New Fourier-space sampling methods for fast magnetic resonance imaging and flow quantification

Magnetic resonance imaging (MRI) has become a popular and effective diagnostic tool in hospitals since its initial clinical use in the early 1980s. MRI can provide not only in vivo morphological images but also physiological information such as blood flow velocity. The raw signals acquired from an MR scanner are usually interpreted as samples in Fourier space or so-called k-space. This thesis introduces new k-space sampling schemes for significantly reducing the scan times for general imaging and for flow quantification.; The first scheme is a variable-density sampling method which samples the high-spatial-frequency regions with a sampling density lower than that required by the well-known Nyquist sampling theorem. Although aliasing artifacts occur in the image, they can be diffuse and negligible compared to random noise if the sampling positions are adequately arranged. This method is particularly important for fast cardiovascular imaging where the scan time is limited by cardiac and respiratory motion.; The second sampling method slightly offsets the center of spiral trajectories so that the off-centered spiral trajectories are insensitive to the timing mis-registration between gradient and data acquisition systems of the MRI scanner. The timing error can cause shading artifact in spiral images and results in significant errors in quantitative applications such as flow quantification.
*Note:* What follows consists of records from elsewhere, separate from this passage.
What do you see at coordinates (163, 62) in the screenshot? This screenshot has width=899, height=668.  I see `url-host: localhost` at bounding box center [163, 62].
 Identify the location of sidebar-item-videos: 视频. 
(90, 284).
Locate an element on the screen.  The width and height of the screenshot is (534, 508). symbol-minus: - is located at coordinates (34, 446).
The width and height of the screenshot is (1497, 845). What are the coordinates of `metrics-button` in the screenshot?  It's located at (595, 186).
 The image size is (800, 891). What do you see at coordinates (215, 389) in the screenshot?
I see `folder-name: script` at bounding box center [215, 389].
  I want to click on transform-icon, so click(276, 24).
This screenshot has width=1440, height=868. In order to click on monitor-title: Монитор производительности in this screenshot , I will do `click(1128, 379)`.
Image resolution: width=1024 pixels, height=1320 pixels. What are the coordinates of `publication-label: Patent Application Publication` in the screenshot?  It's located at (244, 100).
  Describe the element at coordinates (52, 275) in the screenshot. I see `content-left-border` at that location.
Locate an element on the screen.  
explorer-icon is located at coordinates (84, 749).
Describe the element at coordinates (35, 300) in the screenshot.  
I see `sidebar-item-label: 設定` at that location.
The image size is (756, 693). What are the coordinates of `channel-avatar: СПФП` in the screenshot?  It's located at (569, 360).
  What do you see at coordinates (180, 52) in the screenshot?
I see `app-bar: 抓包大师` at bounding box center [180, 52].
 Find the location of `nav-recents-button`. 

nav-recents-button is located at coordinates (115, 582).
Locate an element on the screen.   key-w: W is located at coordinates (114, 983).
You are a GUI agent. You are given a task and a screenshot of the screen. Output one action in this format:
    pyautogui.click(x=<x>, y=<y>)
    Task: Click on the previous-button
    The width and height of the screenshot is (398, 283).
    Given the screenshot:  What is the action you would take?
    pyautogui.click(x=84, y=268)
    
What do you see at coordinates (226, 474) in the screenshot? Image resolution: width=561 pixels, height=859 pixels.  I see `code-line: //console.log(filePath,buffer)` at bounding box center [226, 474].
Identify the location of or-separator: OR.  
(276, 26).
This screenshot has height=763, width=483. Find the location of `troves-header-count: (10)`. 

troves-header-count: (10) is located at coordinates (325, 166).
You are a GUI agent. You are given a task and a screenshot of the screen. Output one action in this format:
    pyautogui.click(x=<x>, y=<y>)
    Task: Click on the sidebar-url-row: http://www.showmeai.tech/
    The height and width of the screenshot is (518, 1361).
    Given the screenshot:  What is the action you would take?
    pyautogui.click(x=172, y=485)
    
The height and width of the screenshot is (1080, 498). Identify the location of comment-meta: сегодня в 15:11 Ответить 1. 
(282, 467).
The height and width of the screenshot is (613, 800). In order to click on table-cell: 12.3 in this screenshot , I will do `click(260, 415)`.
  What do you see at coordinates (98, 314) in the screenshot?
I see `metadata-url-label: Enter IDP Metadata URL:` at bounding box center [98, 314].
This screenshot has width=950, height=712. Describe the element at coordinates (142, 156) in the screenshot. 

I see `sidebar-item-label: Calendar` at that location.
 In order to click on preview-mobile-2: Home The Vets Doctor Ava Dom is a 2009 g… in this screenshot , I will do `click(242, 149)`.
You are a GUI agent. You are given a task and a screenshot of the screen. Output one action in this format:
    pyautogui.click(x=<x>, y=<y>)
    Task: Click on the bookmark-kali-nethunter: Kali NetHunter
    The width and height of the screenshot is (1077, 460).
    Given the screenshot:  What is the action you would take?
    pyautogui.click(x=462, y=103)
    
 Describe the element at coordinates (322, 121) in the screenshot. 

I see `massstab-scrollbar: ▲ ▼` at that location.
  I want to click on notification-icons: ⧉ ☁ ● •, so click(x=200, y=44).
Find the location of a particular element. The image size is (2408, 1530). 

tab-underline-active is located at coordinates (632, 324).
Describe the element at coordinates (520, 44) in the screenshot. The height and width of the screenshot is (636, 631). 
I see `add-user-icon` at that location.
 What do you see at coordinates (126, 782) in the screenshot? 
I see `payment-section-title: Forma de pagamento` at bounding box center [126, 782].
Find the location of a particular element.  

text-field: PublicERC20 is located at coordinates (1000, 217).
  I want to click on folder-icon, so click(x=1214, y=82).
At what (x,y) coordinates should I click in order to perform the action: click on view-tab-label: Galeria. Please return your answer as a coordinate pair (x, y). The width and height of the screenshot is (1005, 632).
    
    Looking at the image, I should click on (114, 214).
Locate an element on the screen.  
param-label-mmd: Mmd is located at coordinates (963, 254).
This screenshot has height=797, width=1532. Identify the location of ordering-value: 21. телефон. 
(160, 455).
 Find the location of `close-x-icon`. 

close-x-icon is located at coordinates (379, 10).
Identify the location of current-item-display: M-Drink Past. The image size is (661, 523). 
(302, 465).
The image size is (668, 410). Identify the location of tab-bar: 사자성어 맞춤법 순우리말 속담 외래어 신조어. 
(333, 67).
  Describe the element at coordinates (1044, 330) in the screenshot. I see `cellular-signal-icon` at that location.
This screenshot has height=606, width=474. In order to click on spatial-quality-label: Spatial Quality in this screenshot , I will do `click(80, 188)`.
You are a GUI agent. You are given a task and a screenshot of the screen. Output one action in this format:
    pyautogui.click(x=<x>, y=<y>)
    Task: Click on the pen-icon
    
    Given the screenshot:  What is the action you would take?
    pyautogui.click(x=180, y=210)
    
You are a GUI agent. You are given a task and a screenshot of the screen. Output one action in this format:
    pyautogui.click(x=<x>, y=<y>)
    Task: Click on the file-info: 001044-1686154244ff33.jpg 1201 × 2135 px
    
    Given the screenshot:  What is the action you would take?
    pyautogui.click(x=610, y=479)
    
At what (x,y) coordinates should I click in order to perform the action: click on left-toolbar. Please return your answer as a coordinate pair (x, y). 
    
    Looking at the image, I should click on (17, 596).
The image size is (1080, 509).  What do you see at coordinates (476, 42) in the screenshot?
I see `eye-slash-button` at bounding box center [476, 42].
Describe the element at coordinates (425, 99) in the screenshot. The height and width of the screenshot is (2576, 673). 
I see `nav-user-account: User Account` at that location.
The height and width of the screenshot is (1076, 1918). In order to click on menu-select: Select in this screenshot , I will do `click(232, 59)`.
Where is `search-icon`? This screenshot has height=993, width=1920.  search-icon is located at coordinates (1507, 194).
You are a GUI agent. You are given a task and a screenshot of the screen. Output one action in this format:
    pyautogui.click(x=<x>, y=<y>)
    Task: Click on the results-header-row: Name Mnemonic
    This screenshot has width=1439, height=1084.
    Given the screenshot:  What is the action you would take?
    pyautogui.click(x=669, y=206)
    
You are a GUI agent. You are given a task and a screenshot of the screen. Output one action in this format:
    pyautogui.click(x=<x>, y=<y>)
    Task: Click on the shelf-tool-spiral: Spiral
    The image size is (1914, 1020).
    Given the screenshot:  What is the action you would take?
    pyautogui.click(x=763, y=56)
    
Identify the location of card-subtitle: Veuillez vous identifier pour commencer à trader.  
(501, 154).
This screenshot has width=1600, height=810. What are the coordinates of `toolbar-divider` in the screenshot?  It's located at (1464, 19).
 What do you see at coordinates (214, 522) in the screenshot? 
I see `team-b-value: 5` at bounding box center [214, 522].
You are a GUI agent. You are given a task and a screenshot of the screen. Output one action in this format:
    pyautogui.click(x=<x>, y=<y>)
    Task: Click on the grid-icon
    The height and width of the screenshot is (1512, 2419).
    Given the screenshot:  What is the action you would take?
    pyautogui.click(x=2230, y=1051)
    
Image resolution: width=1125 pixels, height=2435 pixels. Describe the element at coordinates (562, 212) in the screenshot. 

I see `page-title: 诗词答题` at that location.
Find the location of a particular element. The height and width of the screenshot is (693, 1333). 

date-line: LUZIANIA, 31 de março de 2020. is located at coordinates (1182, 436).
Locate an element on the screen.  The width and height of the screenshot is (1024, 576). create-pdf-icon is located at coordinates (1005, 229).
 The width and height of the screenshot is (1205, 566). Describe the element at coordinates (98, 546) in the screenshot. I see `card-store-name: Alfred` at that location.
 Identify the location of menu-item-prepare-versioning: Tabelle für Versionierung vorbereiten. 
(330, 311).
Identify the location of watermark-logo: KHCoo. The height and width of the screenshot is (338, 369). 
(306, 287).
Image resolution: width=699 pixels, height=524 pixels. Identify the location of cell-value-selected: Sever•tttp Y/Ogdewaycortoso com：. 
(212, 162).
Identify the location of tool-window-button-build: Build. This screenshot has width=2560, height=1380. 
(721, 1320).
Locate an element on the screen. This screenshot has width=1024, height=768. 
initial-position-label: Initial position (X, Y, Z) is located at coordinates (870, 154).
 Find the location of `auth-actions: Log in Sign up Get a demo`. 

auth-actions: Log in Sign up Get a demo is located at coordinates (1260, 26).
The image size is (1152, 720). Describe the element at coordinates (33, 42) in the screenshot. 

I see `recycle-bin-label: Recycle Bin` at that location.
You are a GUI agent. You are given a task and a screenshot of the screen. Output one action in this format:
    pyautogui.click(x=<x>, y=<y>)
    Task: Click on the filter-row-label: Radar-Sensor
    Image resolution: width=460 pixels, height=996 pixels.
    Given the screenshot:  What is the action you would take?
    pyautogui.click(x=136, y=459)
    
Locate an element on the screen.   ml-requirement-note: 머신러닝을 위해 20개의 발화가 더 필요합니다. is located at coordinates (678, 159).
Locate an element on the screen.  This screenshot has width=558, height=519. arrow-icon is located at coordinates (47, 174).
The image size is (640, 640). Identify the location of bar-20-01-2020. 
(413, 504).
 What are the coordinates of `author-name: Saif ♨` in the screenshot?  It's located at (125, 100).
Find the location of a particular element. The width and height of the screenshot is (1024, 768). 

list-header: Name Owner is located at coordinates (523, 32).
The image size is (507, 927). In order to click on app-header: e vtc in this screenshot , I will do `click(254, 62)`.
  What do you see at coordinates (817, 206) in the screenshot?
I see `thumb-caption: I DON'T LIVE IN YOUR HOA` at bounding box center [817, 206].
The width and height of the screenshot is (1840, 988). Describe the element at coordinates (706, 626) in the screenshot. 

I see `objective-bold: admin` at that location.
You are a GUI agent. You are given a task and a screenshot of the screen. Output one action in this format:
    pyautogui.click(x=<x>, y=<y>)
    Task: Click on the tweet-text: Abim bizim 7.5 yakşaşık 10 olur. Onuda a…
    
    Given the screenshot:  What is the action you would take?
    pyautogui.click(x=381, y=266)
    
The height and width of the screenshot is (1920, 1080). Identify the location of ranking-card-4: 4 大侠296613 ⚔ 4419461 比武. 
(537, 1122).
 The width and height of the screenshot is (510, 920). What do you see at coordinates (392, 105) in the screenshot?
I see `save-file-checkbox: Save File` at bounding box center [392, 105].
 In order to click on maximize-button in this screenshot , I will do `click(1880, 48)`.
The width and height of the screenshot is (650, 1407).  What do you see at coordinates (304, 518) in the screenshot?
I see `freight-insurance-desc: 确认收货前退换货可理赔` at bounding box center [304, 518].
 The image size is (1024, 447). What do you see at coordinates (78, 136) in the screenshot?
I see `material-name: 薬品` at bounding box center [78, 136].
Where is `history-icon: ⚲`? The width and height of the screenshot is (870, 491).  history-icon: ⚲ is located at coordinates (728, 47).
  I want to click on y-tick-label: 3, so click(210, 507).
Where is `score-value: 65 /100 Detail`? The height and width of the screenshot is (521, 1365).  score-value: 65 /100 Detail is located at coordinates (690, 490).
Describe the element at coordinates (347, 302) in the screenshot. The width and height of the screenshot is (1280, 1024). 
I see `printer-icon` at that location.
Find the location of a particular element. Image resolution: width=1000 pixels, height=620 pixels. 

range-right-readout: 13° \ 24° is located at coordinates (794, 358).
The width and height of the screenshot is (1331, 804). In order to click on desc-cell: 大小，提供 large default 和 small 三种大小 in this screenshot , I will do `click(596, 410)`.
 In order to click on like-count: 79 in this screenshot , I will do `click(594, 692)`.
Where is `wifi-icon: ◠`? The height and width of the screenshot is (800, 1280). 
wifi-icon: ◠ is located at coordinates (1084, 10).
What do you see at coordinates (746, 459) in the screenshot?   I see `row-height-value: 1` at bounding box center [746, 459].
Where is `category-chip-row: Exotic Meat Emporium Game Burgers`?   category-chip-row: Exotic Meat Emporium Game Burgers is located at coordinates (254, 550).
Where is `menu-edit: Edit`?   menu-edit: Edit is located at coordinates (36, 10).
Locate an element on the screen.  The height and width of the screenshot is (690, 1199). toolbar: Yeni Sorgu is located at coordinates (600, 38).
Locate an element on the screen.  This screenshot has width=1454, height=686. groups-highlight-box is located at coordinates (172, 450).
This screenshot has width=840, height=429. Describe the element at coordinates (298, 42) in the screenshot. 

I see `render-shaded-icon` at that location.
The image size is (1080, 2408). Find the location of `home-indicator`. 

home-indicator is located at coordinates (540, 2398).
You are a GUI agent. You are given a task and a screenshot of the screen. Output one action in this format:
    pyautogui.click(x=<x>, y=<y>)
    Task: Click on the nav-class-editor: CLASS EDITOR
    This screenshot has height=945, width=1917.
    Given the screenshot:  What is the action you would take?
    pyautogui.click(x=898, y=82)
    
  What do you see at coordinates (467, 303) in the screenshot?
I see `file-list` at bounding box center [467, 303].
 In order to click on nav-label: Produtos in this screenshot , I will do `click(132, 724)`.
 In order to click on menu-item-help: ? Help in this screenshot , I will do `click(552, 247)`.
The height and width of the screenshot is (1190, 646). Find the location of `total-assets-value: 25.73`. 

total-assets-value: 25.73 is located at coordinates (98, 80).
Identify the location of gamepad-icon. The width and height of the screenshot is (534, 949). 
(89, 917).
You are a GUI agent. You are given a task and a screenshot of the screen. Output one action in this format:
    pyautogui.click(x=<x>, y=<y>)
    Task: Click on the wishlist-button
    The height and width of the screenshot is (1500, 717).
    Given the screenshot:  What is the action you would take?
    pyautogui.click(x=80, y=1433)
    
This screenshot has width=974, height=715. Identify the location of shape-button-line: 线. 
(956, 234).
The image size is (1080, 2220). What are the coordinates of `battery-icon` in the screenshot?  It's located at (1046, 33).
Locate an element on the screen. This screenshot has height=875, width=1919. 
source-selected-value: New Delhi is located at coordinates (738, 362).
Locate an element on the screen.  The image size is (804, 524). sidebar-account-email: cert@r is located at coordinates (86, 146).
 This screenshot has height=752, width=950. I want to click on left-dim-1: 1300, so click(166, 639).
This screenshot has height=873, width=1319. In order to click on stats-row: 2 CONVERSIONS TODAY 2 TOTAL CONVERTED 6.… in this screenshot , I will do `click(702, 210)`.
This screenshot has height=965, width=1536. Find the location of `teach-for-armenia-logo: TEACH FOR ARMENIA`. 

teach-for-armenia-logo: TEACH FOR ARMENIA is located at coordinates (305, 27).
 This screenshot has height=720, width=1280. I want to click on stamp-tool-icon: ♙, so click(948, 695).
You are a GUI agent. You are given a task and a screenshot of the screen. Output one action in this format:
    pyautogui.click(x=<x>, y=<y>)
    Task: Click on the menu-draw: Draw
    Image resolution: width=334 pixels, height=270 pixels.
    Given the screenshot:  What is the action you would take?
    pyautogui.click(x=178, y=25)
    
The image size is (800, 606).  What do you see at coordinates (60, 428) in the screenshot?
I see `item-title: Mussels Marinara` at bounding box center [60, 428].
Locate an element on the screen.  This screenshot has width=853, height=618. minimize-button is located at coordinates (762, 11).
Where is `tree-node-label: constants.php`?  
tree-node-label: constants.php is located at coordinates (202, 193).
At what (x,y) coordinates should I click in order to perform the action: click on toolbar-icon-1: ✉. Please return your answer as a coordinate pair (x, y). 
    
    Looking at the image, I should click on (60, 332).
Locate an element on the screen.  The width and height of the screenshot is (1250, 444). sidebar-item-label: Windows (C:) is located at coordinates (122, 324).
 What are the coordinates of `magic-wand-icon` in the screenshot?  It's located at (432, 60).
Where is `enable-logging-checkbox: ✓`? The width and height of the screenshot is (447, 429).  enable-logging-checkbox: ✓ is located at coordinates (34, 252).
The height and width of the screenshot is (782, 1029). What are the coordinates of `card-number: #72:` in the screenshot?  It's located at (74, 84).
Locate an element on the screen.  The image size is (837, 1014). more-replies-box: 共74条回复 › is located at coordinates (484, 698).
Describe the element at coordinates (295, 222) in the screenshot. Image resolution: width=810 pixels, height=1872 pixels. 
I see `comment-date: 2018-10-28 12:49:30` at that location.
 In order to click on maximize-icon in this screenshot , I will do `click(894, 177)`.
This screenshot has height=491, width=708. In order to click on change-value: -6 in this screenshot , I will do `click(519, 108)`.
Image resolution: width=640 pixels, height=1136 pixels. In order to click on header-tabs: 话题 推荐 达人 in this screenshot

This off-centered spiral trajectory is a simple but robust method to solve the timing problem.; Lastly a new flow quantification method based on Fourier velocity encoding is presented to overcome the notorious partial volume effects associated with conventional phase contrast methods. A new analysis framework is proposed to estimate the flow rate from low-spatial resolution and low-velocity-resolution velocity images which can be obtained in very short scan times. This method can extend the application of MR flow quantification to smaller vessels.; The concepts introduced in this thesis relieve MRI users from traditional thinking barriers such as Nyquist sampling criteria and partial volume effects. These concepts will stimulate more theoretical research in Fourier-space sampling and facilitate more clinical applications by reducing the scan time.